Besides, as mentioned in Sec. 5.2.2, the step compaction including the pattern detection is performed offline (i.e., after the execution of the model). In the future, we intend to design techniques that work on the fly, i.e., during trace generation. This way, a trace will be represented in CTM as it is generated.

Further evaluation. We intend to test CTM with more and larger traces, generated from real-world models to further evaluate its efficiency. By efficiency, we mean the ability of constructing execution traces as compact as possible with minimal runtime overhead. This will require the availability of large xDSML models.

Combining compaction with compression techniques. CTM uses several compaction techniques that reduce redundancies in traces. This is different from compression techniques in information theory, where compressed data have to be uncompressed before they are used. A compact trace does not need to be “uncompacted.” A compact trace can be further compressed to gain disk space and communication channels if transmitted remotely.

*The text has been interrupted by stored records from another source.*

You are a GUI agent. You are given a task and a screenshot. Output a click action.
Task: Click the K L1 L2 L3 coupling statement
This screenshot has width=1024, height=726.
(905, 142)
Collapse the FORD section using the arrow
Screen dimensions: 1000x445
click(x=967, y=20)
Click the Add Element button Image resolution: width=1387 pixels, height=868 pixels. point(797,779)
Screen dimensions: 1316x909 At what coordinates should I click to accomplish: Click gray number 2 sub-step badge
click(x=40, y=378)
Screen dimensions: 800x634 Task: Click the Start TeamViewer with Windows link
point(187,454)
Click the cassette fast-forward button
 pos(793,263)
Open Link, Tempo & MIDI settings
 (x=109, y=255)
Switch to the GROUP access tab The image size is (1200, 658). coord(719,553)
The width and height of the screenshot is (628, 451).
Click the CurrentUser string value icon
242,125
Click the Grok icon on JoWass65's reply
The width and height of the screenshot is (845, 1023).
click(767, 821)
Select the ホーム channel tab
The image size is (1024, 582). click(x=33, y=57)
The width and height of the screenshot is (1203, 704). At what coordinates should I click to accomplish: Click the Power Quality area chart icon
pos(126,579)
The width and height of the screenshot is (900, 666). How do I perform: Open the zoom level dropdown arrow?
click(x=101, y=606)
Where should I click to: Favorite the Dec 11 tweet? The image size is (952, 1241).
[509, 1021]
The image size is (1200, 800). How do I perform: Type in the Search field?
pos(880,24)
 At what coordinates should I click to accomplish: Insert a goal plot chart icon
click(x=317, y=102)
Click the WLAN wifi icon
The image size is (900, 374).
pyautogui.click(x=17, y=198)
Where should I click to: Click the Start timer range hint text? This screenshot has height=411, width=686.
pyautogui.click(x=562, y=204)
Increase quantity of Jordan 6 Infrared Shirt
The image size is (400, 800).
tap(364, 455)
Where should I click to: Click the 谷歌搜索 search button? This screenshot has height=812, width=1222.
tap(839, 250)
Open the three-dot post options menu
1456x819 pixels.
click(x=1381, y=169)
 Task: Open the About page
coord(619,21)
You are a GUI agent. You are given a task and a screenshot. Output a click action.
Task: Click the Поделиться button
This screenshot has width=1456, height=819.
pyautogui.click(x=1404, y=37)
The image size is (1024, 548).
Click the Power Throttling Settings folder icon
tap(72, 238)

Applying lens-like abstraction. In this research, the compaction techniques have been used to traces with the aim of removing repetitions of trace elements. An efficient technique would be lens-like abstraction, which can reduce the size of traces by ignoring details not relevant to the property under study. In fact, an abstract trace model is constructed and, during its analysis, only the main concepts are considered and all details about the system are ignored. Hence, it is possible to analyze the behavior of a system and understand its main content through the analysis of a smaller more compact trace.

Applying process mining abstraction techniques. As mentioned in Sec. 8.2, many abstraction techniques have been proposed in process mining approaches to reduce the size and complexity of traces. In future investigations, it might be possible to use these techniques for abstracting and exploring the content of large model-based traces.

A Tool Suite. The techniques presented in this paper need to be integrated with trace analysis tools. For this, we need to investigate how existing V&V techniques, especially dynamic analysis, can be used with our tracing technique.